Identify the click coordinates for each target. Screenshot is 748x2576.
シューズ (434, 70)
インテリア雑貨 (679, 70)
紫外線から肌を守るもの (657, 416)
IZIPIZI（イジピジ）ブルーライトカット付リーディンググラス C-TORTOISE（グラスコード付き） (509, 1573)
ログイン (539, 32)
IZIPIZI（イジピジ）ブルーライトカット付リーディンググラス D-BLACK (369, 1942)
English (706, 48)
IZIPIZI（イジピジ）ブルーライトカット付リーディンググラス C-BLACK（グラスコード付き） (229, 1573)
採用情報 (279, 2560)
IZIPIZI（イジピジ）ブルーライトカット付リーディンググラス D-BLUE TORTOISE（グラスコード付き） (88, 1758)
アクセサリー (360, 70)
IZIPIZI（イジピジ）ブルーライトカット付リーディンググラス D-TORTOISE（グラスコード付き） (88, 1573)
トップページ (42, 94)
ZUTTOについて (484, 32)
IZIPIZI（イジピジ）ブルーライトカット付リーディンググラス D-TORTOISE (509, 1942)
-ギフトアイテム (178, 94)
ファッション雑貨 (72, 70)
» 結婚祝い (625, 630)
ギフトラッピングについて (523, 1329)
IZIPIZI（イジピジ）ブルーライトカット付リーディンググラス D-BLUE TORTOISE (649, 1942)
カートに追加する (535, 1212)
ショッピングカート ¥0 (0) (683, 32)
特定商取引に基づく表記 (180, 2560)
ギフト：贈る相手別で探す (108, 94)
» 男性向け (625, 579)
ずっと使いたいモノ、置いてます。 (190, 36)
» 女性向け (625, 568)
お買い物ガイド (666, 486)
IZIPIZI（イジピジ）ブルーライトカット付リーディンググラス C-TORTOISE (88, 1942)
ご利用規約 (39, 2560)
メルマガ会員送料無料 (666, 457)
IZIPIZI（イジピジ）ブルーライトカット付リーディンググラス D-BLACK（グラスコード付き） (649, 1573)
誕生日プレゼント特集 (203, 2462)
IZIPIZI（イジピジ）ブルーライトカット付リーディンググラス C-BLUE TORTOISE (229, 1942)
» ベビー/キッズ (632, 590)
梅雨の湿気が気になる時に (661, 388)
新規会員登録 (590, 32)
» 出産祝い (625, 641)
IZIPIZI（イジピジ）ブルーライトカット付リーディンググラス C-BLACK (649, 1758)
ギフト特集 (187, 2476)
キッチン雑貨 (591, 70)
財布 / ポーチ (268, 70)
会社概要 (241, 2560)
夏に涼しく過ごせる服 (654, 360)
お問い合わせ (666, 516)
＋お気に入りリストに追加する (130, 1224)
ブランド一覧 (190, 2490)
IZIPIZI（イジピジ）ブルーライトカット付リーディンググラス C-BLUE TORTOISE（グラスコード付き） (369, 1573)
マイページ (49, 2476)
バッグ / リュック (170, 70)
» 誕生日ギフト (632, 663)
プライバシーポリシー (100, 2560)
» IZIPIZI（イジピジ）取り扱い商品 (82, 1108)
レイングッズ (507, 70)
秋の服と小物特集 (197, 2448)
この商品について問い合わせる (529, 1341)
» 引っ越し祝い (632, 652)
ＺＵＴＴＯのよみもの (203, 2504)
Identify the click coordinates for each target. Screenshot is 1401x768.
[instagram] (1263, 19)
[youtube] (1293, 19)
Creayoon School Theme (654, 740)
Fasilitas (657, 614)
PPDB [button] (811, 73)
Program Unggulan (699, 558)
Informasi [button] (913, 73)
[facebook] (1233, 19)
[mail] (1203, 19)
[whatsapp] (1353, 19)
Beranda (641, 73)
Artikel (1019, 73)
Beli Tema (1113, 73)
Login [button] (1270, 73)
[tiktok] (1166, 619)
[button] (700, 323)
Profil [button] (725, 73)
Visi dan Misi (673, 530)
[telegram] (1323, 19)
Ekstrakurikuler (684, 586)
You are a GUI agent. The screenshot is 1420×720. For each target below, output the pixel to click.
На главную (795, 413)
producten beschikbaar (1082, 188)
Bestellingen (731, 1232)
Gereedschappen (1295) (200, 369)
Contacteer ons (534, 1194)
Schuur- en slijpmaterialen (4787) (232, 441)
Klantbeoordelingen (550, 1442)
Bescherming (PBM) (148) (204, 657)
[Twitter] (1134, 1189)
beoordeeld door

::::::::

__What to produce__
Rewrite every line of the records above as a numbered list, leaving out any blank lines.

__Written response__
1. Identify the click coordinates for each target. Screenshot is 748x2576.
2. シューズ (434, 70)
3. インテリア雑貨 (679, 70)
4. 紫外線から肌を守るもの (657, 416)
5. IZIPIZI（イジピジ）ブルーライトカット付リーディンググラス C-TORTOISE（グラスコード付き） (509, 1573)
6. ログイン (539, 32)
7. IZIPIZI（イジピジ）ブルーライトカット付リーディンググラス D-BLACK (369, 1942)
8. English (706, 48)
9. IZIPIZI（イジピジ）ブルーライトカット付リーディンググラス C-BLACK（グラスコード付き） (229, 1573)
10. 採用情報 (279, 2560)
11. IZIPIZI（イジピジ）ブルーライトカット付リーディンググラス D-BLUE TORTOISE（グラスコード付き） (88, 1758)
12. アクセサリー (360, 70)
13. IZIPIZI（イジピジ）ブルーライトカット付リーディンググラス D-TORTOISE（グラスコード付き） (88, 1573)
14. トップページ (42, 94)
15. ZUTTOについて (484, 32)
16. IZIPIZI（イジピジ）ブルーライトカット付リーディンググラス D-TORTOISE (509, 1942)
17. -ギフトアイテム (178, 94)
18. ファッション雑貨 (72, 70)
19. » 結婚祝い (625, 630)
20. ギフトラッピングについて (523, 1329)
21. IZIPIZI（イジピジ）ブルーライトカット付リーディンググラス D-BLUE TORTOISE (649, 1942)
22. カートに追加する (535, 1212)
23. ショッピングカート ¥0 (0) (683, 32)
24. 特定商取引に基づく表記 (180, 2560)
25. ギフト：贈る相手別で探す (108, 94)
26. » 男性向け (625, 579)
27. ずっと使いたいモノ、置いてます。 (190, 36)
28. » 女性向け (625, 568)
29. お買い物ガイド (666, 486)
30. IZIPIZI（イジピジ）ブルーライトカット付リーディンググラス C-TORTOISE (88, 1942)
31. ご利用規約 (39, 2560)
32. メルマガ会員送料無料 (666, 457)
33. IZIPIZI（イジピジ）ブルーライトカット付リーディンググラス D-BLACK（グラスコード付き） (649, 1573)
34. 誕生日プレゼント特集 (203, 2462)
35. IZIPIZI（イジピジ）ブルーライトカット付リーディンググラス C-BLUE TORTOISE (229, 1942)
36. » ベビー/キッズ (632, 590)
37. 梅雨の湿気が気になる時に (661, 388)
38. 新規会員登録 (590, 32)
39. » 出産祝い (625, 641)
40. IZIPIZI（イジピジ）ブルーライトカット付リーディンググラス C-BLACK (649, 1758)
41. ギフト特集 (187, 2476)
42. キッチン雑貨 (591, 70)
43. 財布 / ポーチ (268, 70)
44. 会社概要 (241, 2560)
45. 夏に涼しく過ごせる服 (654, 360)
46. お問い合わせ (666, 516)
47. ＋お気に入りリストに追加する (130, 1224)
48. ブランド一覧 (190, 2490)
49. IZIPIZI（イジピジ）ブルーライトカット付リーディンググラス C-BLUE TORTOISE（グラスコード付き） (369, 1573)
50. マイページ (49, 2476)
51. バッグ / リュック (170, 70)
52. » 誕生日ギフト (632, 663)
53. プライバシーポリシー (100, 2560)
54. » IZIPIZI（イジピジ）取り扱い商品 (82, 1108)
55. レイングッズ (507, 70)
56. 秋の服と小物特集 (197, 2448)
57. この商品について問い合わせる (529, 1341)
58. » 引っ越し祝い (632, 652)
59. ＺＵＴＴＯのよみもの (203, 2504)
60. Identify the click coordinates for each target. Screenshot is 1401x768.
61. [instagram] (1263, 19)
62. [youtube] (1293, 19)
63. Creayoon School Theme (654, 740)
64. Fasilitas (657, 614)
65. PPDB [button] (811, 73)
66. Program Unggulan (699, 558)
67. Informasi [button] (913, 73)
68. [facebook] (1233, 19)
69. [mail] (1203, 19)
70. [whatsapp] (1353, 19)
71. Beranda (641, 73)
72. Artikel (1019, 73)
73. Beli Tema (1113, 73)
74. Login [button] (1270, 73)
75. [tiktok] (1166, 619)
76. [button] (700, 323)
77. Profil [button] (725, 73)
78. Visi dan Misi (673, 530)
79. [telegram] (1323, 19)
80. Ekstrakurikuler (684, 586)
81. You are a GUI agent. The screenshot is 1420×720. For each target below, output the pixel to click.
82. На главную (795, 413)
83. producten beschikbaar (1082, 188)
84. Bestellingen (731, 1232)
85. Gereedschappen (1295) (200, 369)
86. Contacteer ons (534, 1194)
87. Schuur- en slijpmaterialen (4787) (232, 441)
88. Klantbeoordelingen (550, 1442)
89. Bescherming (PBM) (148) (204, 657)
90. [Twitter] (1134, 1189)
91. beoordeeld door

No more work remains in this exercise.